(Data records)
____________
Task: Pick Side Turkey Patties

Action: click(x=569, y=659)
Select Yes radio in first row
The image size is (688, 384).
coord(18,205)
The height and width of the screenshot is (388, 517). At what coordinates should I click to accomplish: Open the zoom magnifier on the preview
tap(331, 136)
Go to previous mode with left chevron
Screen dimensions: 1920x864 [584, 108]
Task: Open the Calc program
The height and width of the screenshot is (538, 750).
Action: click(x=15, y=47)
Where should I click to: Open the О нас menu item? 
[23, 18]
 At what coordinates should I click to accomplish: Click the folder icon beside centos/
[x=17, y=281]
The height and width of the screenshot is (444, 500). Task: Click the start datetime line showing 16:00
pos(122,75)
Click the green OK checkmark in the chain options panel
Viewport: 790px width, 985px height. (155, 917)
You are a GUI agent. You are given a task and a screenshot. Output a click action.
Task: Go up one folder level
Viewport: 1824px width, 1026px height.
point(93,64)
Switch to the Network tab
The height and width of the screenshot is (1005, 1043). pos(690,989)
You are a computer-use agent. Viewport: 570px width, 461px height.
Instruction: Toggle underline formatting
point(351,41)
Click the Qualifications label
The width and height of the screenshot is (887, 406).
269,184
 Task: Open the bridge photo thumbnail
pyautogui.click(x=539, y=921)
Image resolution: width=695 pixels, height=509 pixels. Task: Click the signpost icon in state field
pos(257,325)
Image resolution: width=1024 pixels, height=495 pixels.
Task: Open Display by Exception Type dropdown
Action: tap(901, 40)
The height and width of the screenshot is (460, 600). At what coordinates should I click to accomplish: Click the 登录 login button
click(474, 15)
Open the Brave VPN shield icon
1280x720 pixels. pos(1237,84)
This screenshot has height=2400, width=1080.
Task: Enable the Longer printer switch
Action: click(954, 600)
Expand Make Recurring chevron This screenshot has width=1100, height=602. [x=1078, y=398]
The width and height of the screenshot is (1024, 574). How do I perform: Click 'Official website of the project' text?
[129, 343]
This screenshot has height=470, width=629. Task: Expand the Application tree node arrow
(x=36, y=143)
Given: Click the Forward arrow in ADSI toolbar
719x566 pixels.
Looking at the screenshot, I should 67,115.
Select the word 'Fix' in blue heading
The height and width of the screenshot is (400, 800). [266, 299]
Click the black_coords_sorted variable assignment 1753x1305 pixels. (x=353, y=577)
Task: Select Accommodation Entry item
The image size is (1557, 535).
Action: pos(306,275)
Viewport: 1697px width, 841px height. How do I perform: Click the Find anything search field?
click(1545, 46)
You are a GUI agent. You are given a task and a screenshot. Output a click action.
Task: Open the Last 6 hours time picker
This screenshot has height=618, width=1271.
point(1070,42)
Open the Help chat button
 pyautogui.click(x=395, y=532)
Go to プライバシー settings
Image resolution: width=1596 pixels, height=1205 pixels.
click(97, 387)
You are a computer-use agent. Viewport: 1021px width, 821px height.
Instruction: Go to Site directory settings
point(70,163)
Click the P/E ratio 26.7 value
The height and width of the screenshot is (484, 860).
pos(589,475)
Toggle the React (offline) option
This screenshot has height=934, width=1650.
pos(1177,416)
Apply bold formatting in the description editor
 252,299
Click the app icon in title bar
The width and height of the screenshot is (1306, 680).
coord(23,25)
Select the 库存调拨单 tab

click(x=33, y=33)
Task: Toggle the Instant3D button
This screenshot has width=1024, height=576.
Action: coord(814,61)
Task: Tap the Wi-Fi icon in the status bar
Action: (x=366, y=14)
____________
Task item: For each line above that carries the word "computer", copy it out.

Solution to this problem:
You are a computer-use agent. Viewport: 570px width, 461px height.
You are a computer-use agent. Viewport: 1021px width, 821px height.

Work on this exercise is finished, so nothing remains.